[EXERCISE BRIEF] Every line of the listing that holds the word "icon" should be returned.
Segment Start: DATA FOR THIS TASK
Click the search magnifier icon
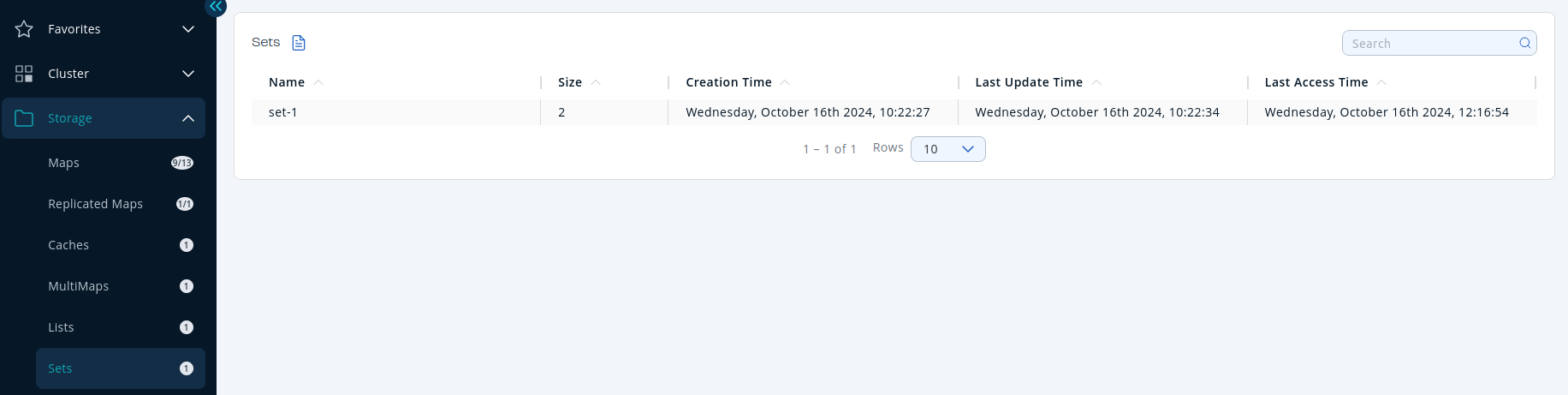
Segment End: DATA FOR THIS TASK
Segment Start: DATA FOR THIS TASK
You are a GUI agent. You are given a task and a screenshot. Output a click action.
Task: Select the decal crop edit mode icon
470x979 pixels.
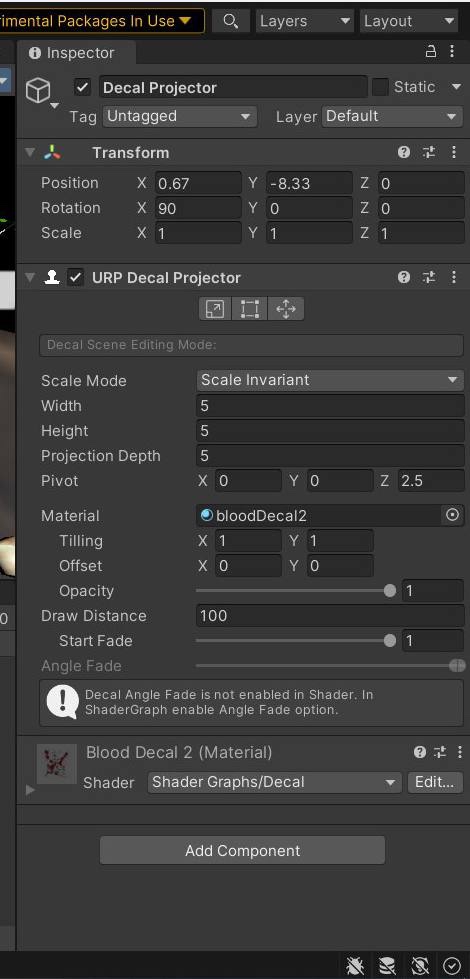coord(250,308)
Segment End: DATA FOR THIS TASK
Segment Start: DATA FOR THIS TASK
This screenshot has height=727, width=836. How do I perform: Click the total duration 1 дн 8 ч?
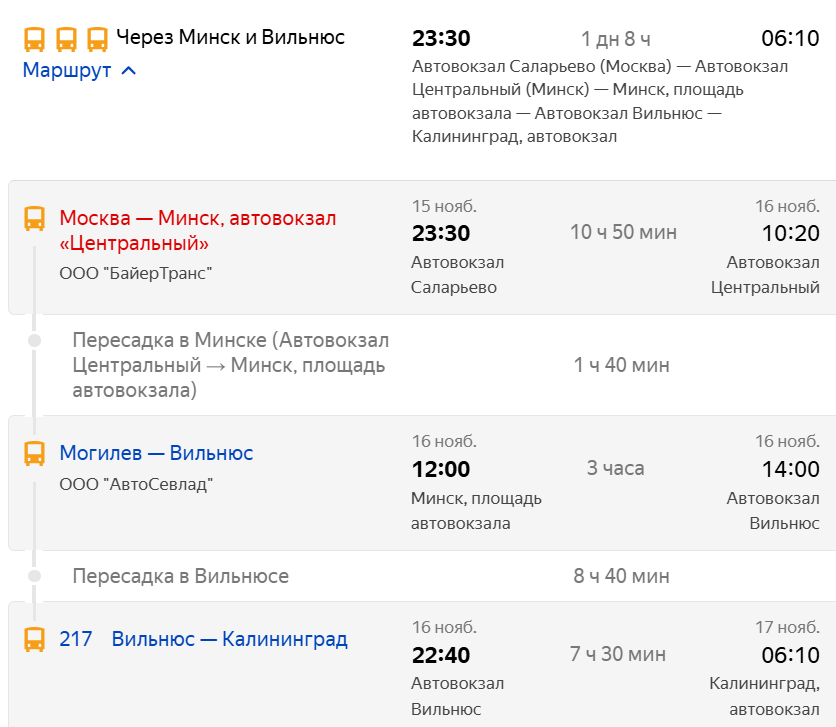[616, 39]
Segment End: DATA FOR THIS TASK
[TASK RESPONSE]
Click the search magnifier icon
Task: Select the decal crop edit mode icon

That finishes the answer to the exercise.